Exercise task: Render the records below as a JSON list of strings, one string per line with blank lines dropped, starting at the line that contains "The image size is (733, 725)." and continuing through the end of the records. Omit the pictures from your answer.

Saved entries

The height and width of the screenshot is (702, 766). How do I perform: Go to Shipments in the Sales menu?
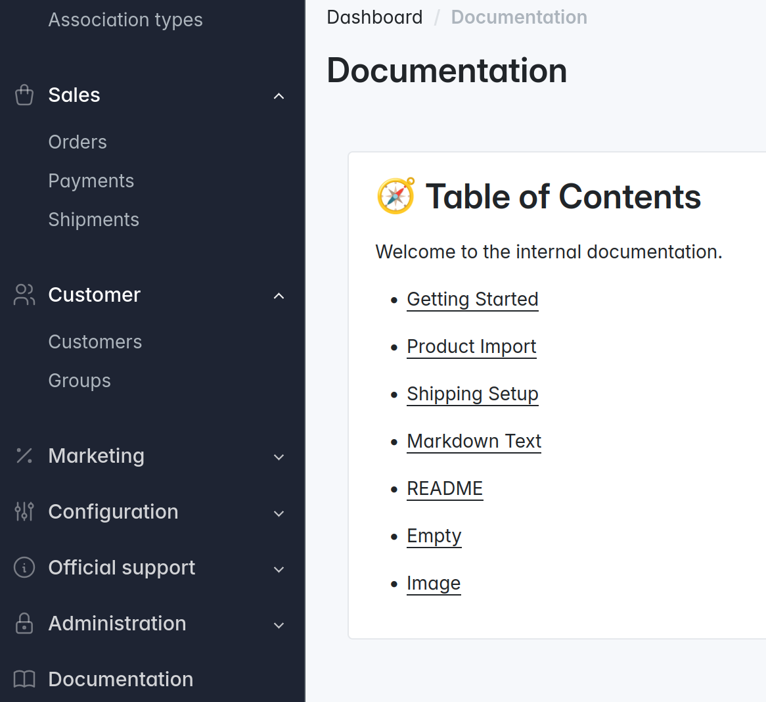(x=94, y=220)
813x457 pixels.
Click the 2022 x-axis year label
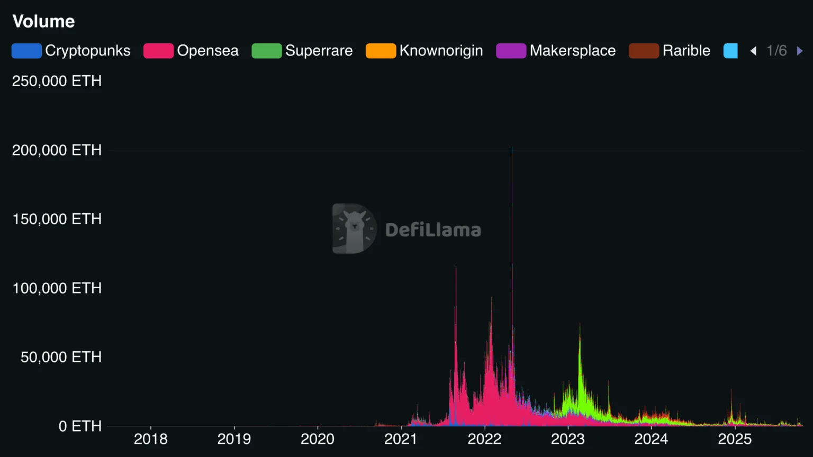(484, 439)
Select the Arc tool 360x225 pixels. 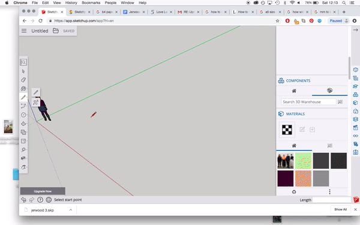[23, 106]
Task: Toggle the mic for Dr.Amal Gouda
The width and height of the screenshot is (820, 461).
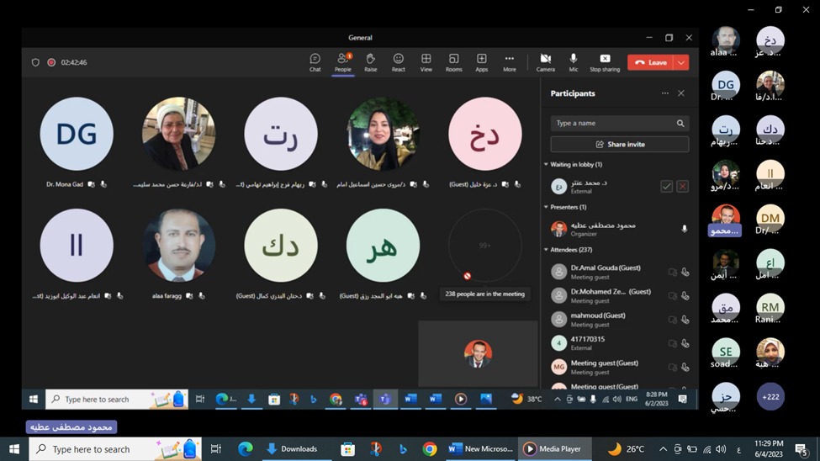Action: (x=685, y=272)
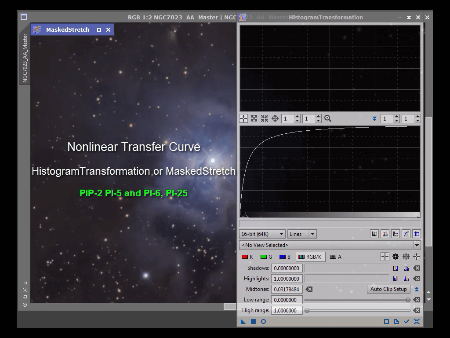The image size is (450, 338).
Task: Reset the Midtones value with its clear icon
Action: pos(309,289)
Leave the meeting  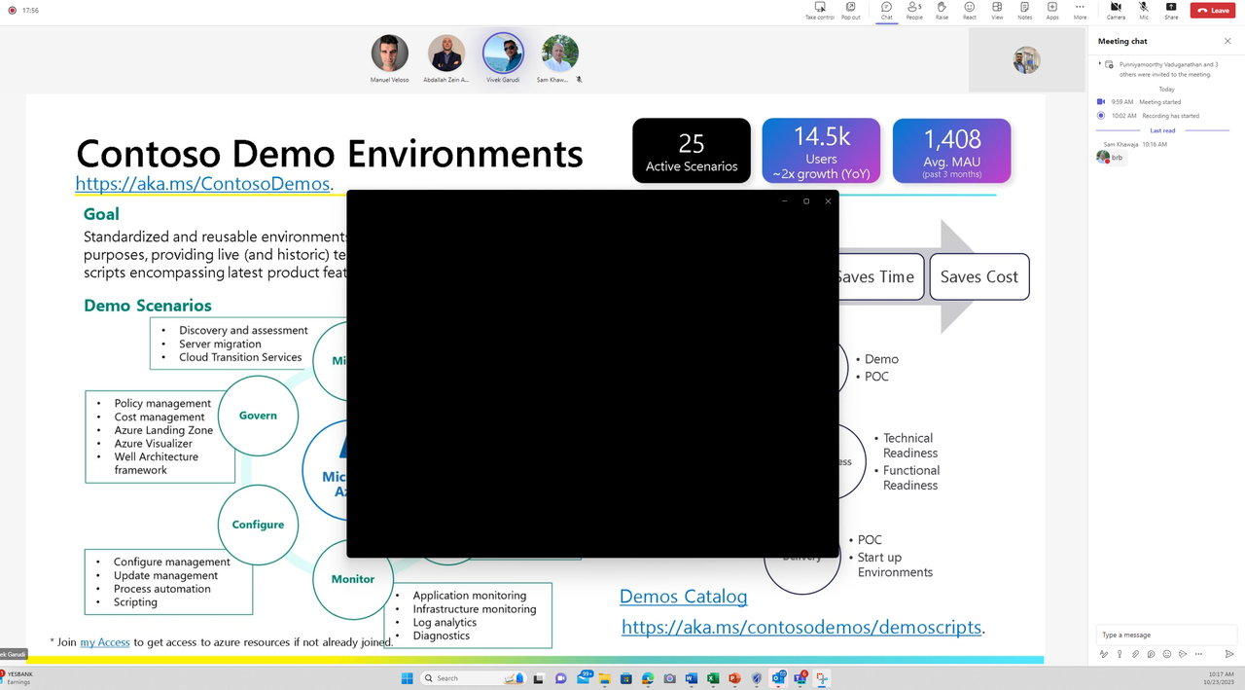point(1213,11)
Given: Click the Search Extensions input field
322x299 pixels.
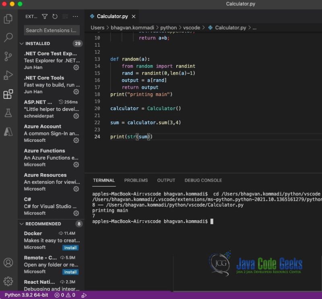Looking at the screenshot, I should [52, 30].
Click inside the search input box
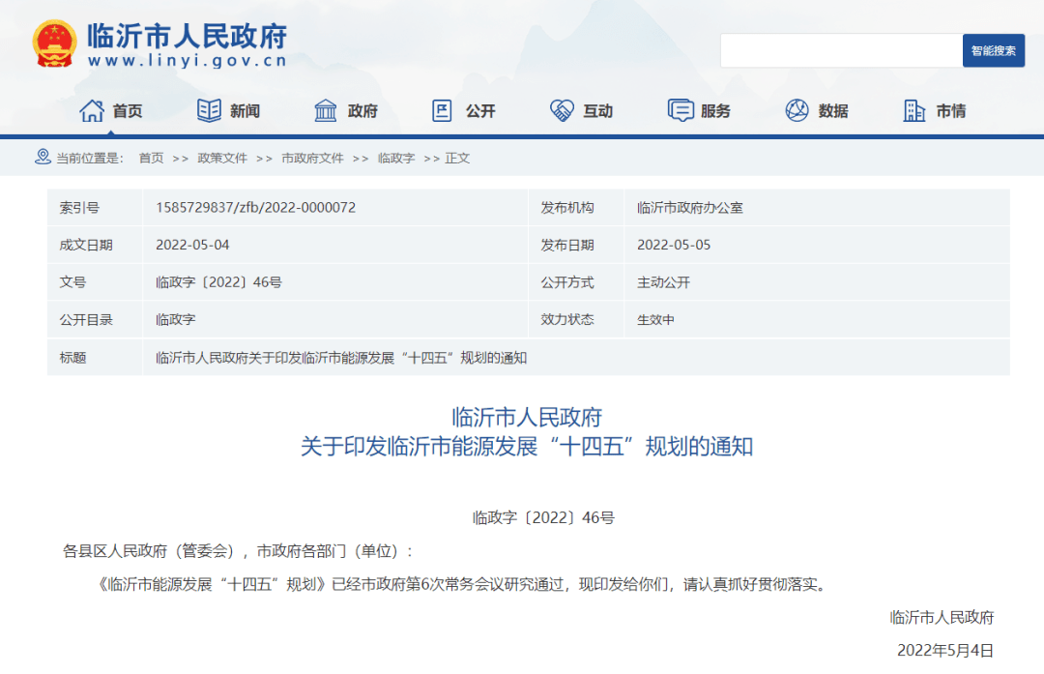Screen dimensions: 1044x674 tap(840, 50)
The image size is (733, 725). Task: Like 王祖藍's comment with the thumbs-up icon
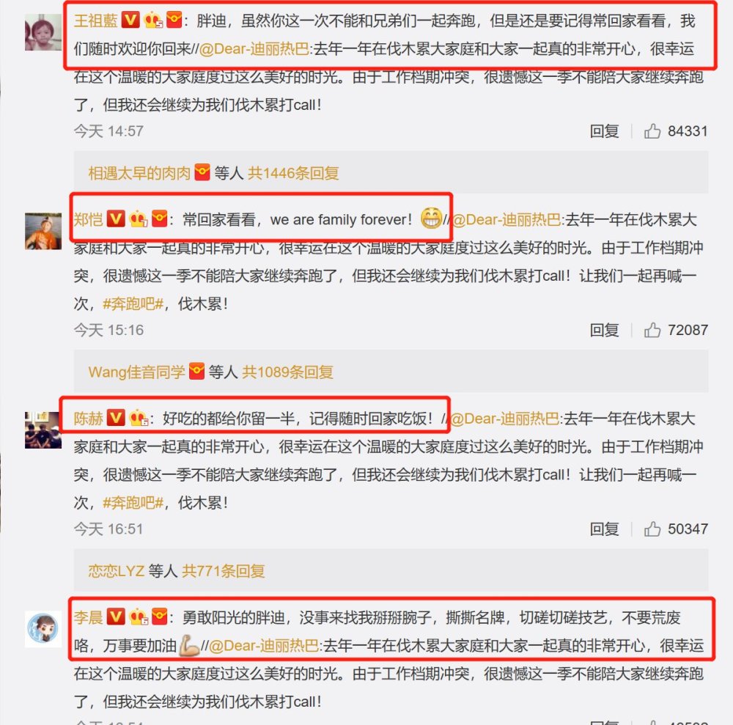point(652,131)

The completed task:
[
  "The image size is (733, 725). Task: Like 王祖藍's comment with the thumbs-up icon",
  "point(652,131)"
]